The common denominator in all these conditions is the acutely increased intraorbital pressure. Orbital invasion by Mucorales sp., either by contiguous or perineural route, causes a precipitous rise in intraorbital pressure owing to accompanying intraorbital inflammation, swelling of the extraocular muscles, retro-orbital fat stranding, focal collections, thrombosis of the superior ophthalmic vein with or without cavernous sinus, and invasion of orbital apex and superior and inferior orbital fissures.[9] All these events result in anterior globe displacement and tethering due to the limited capacity of optic nerve stretching, narrowing the posterior globe angle and lengthening the globe. As a result, the posterior globe assumes a conical shape with the optic nerve at the apex, giving it a characteristic appearance of a guitar pick. It is not seen in all the cases of orbital mucormycosis, probably due to a variable degree of redundancy of the optic nerve.[1] Guitar pick sign can be appreciated on MRI, computed tomography, and orbital ultrasonography.[2] T2-weighted axial MRI sequence of the orbits is the best modality for visualization, and ultrasonography has the advantage of being easy to do, convenient, and repeatable. Normal posterior globe angle measures 150°. It is graded as mild if between 120° and 130° and severe if <120°.[1]

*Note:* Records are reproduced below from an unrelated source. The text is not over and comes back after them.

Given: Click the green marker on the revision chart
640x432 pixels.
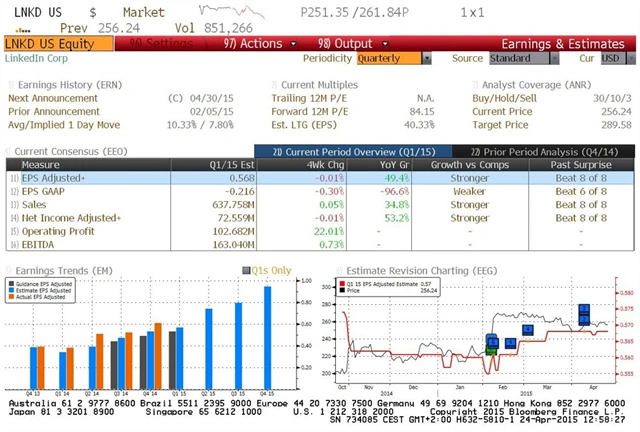Looking at the screenshot, I should coord(491,349).
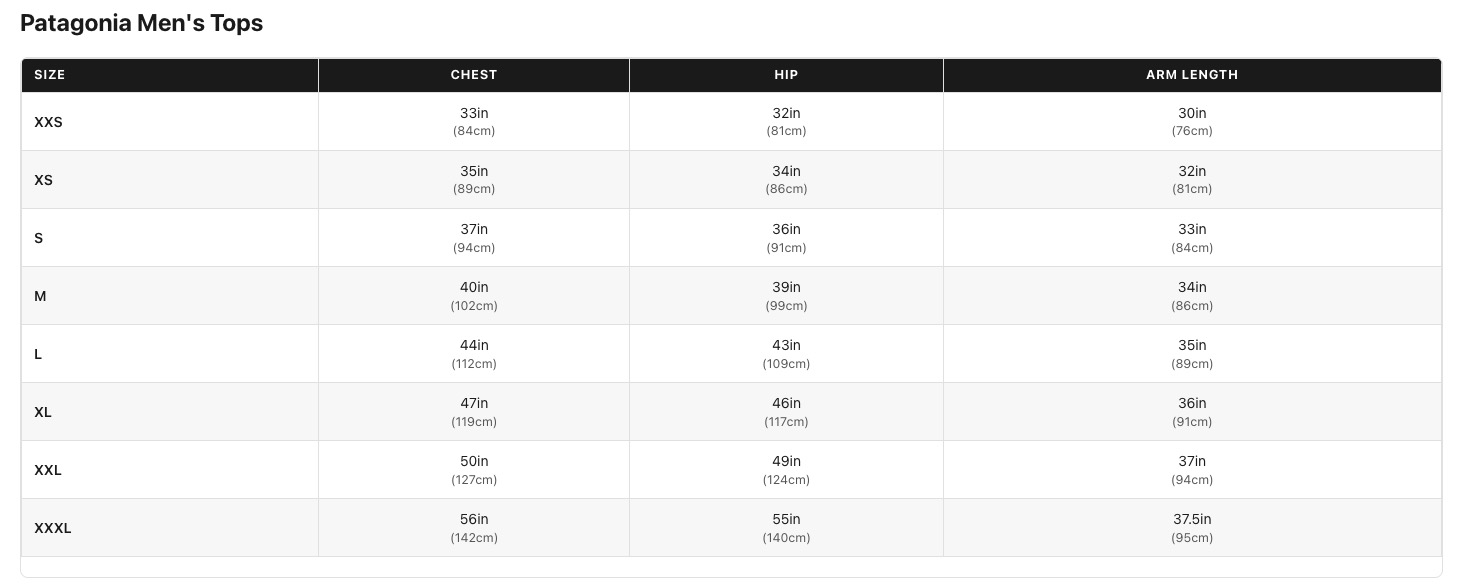The height and width of the screenshot is (587, 1457).
Task: Select the L size row label
Action: point(38,354)
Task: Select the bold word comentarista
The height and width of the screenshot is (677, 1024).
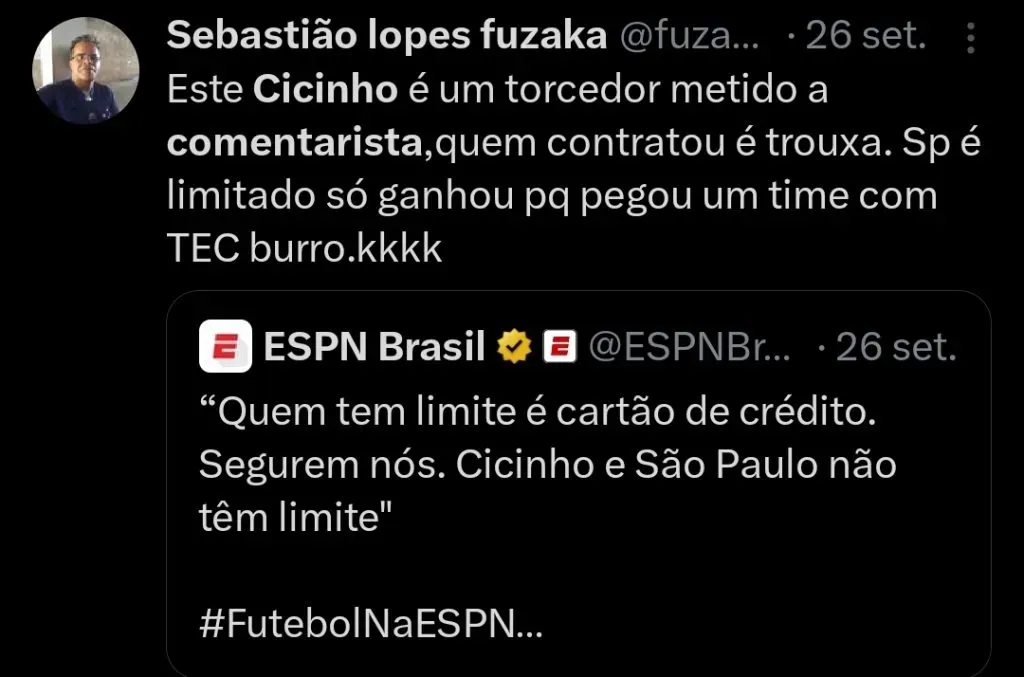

The severity of posterior globe tenting is of substantial clinical relevance. Dally et al.[1] showed severe globe tenting to be associated with dismal visual recovery. All but one orbit showed severe posterior globe tenting in our series. As shown in our series, reasons for vision loss in C-ROCM include one or more of the processes culminating into the development of guitar pick sign. Additional contributing factors include invasion of the optic nerve, ophthalmic artery, and cavernous and ophthalmic internal carotid artery segments by the fungal elements.[4] Therefore, vision salvage is near impossible in the eyes with a guitar pick sign and orbital mucormycosis. Older age and longer time interval between the symptom onset and treatment were also shown to have poor visual outcomes despite intervention.[10]
Conclusion
In conclusion, the guitar pick sign is a notable radiological finding which flags non-salvageable vision in C-ROCM. This finding is presumably independent of the COVID-19 association.
Financial support and sponsorship
Nil.
Conflicts of interest
There are no conflicts of interest.
Acknowledgement
The authors thank Mr. Kiran ESS for technical assistance.